◆ Data items:
* BEGIN *
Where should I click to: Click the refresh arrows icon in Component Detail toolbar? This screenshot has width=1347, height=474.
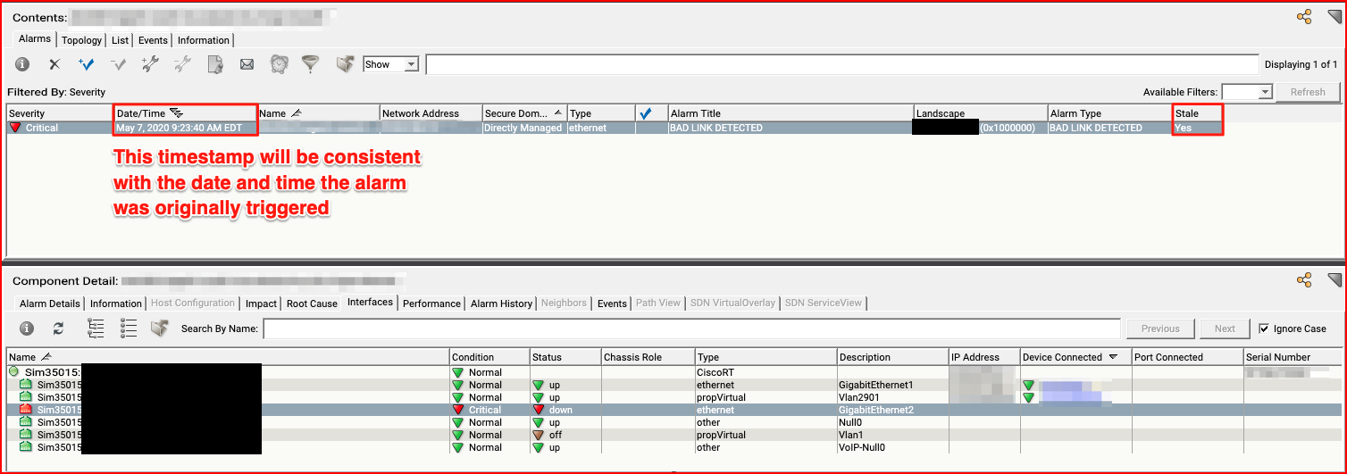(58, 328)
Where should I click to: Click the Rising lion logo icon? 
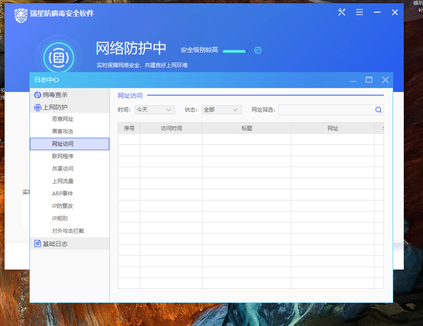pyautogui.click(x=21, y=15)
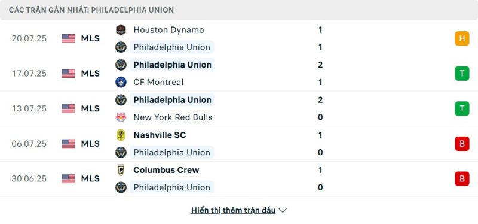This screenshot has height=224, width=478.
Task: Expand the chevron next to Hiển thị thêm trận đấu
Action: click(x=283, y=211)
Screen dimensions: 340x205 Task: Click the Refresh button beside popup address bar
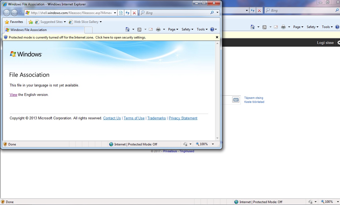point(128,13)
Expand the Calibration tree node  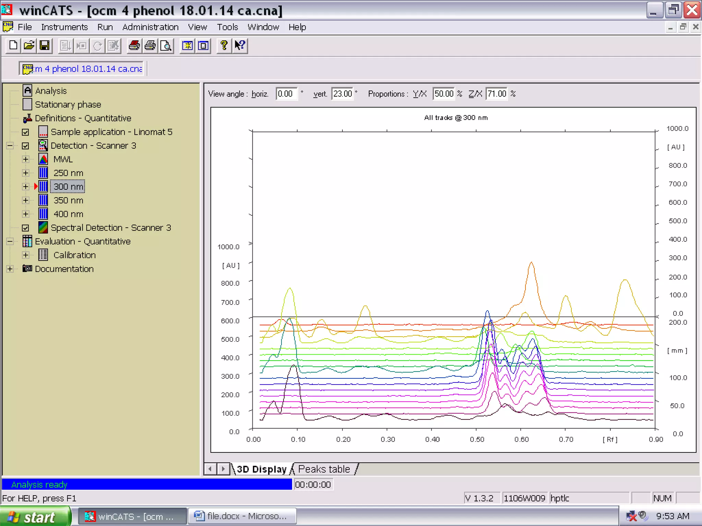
* END *
List each line in the entries above that contains the word "Task".

Task: Expand the chevron next to Hiển thị thêm trận đấu
Screen dimensions: 340x205 Task: Click the Refresh button beside popup address bar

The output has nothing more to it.